Document excerpt
Researchers who conducted an analysis of the level of genetic similarity between individuals’ HIV strains in Los Angeles have found that transgender women are apparently in so-called sexual networks that often include cisgender men as well as other trans women, aidsmap reports. Trans women were the most likely to have HIV similar enough to the virus in others in the Southern Californian city to be considered a part of a transmission cluster.

Manon Ragonnet-Cronin, PhD, a postdoctoral scholar at the University of California, San Diego, reported findings from a genetic analysis of about 22,000 viral strains in Los Angeles County at the 2018 Conference on Retroviruses and Opportunistic Infections (CROI) in Boston.

Manon Ragonnet-Cronin speaks at CROI 2018 in Boston.

Manon Ragonnet-Cronin speaks at CROI 2018 in Boston.Benjamin Ryan

A total of 8,133 (36 percent) of these viruses were apparently in a transmission cluster, with an average of just under five people in each cluster. There were a total of 1,722 individual clusters.

Falling in line with local HIV prevalence patterns, about three quarters of the people in clusters were men who have sex with men (MSM). A total of 382 of the viral samples analyzed (1.7 percent) were taken from trans women, 167 of whom (44 percent) were in clusters. Out of that group, 147 had sex as their only reported transmission factor; the remaining 20 also had drug use as a risk factor.

Activity list
1) List every figure that the article on HIV transmission clusters in Los Angeles writes with the word "percent."
2) Write the next part of the article on HIV transmission clusters in Los Angeles, beginning after its last sentence.

Entries shown
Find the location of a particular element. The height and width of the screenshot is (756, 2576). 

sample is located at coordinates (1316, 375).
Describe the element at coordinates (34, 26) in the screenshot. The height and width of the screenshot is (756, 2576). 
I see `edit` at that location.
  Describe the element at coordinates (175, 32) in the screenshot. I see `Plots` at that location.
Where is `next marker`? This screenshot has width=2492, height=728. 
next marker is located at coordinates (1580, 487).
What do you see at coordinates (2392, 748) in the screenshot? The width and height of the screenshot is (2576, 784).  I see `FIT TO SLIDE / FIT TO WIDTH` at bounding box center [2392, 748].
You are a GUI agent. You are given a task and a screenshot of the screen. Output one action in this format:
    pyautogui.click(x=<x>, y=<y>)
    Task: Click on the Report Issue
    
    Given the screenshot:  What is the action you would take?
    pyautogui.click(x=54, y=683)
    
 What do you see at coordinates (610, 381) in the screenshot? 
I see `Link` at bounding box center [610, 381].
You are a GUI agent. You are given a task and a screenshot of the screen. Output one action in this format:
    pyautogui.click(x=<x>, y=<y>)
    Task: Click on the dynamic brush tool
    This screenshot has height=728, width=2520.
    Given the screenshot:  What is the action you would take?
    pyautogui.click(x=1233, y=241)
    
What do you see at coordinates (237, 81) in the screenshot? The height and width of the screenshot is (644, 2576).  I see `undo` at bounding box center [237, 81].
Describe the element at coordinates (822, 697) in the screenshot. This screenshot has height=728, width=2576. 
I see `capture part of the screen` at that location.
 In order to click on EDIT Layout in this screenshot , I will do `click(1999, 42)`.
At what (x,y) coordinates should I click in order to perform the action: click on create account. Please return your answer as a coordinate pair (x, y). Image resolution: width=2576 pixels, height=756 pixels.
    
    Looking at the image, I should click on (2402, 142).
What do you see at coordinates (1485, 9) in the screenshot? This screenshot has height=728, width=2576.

Outputs in order
1) 36 percent, 1.7 percent, 44 percent

2)
Of all risk groups, trans women were the most likely to be in a cluster. By comparison, 24 percent of cisgender women whose only risk factor was sexual contact were in clusters.  Compared with this group, cisgender heterosexual men were 1.75 times more likely to be in a cluster; cisgender men who have sex with women and men were 2.09 times more likely to be in a cluster; and trans women were 2.32 more likely to be in a cluster.

The researchers also looked at assortativity, a measurement of the likelihood that an individual directly transmitted the virus to another. Assortivity among people who injected drugs was zero, meaning their viruses were no more genetically similar than would be expected by random mixing. This implies that HIV transmits largely sexually among injection drug users in Los Angeles, probably because the city has excellent needle exchange services, preventing transmission through the sharing of injection-drug needles and other drug paraphernalia.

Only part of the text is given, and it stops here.